Javier, l'australiano: "Volevamo vederti sui giornali, ma non così"

È morto nell'attentato a Tunisi. Sui social il ricordo commosso degli amici

Tra i turisti uccisi in un attentato a Tunisi, al museo del Bardo, c'era anche Javier Camelo. Doppia nazionalità, australiano e colombiano, era in viaggio con la madre quando è finito sotto il fuoco dei killer che hanno sparato nella capitale della primavera dei Gelsomini, dopo avere cercato inutilmente di entrare al parlamento.

Ventotto anni, fresco di laurea, Camelo viveva non lontano da Sidney e aveva preso il suo titolo di studio per corrispondenza in università spagnola, dopo avere iniziato il suo percorso proprio nella capitale australiana. Lavorava come analista per American Express a Sidney.

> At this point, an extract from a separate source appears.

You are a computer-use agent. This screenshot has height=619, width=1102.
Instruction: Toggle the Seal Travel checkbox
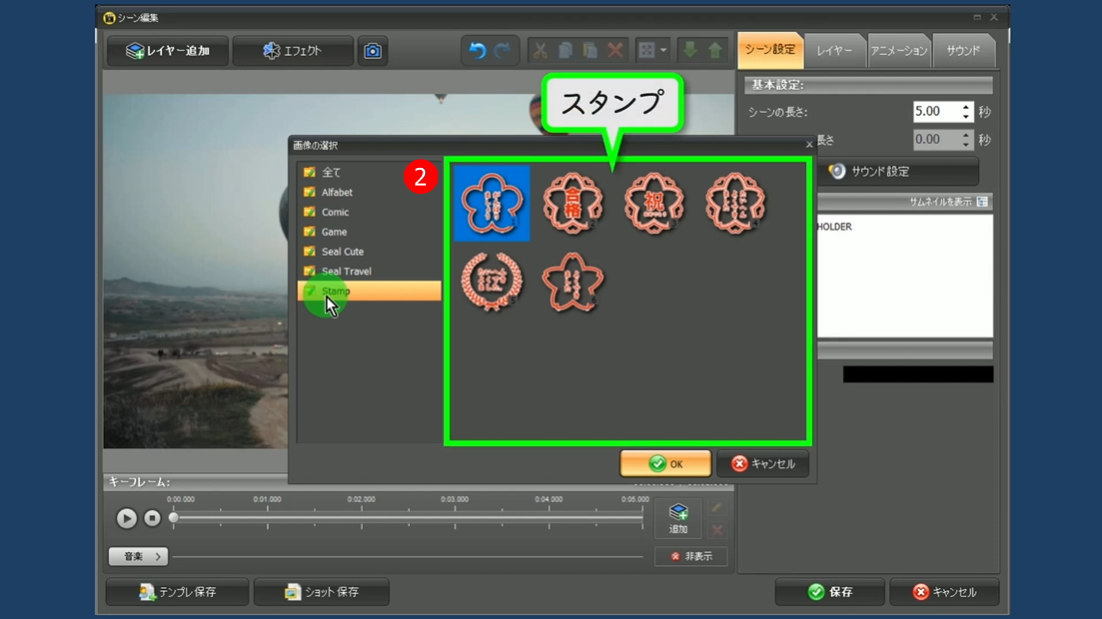point(309,271)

Sui social network chi conosceva Javier ha postato un ricordo commosso: "Ho sempre pensato che avrei visto il tuo nome sui giornali per i traguardi che avresti raggiunto nella vita", ha scritto Rasia Sanderson. "Ma mai avrei pensato che fosse come vittima di quegli attacchi terroristici che sembrano sempre tanto distanti, quando visti dalla televisione e dagli schermi del computer".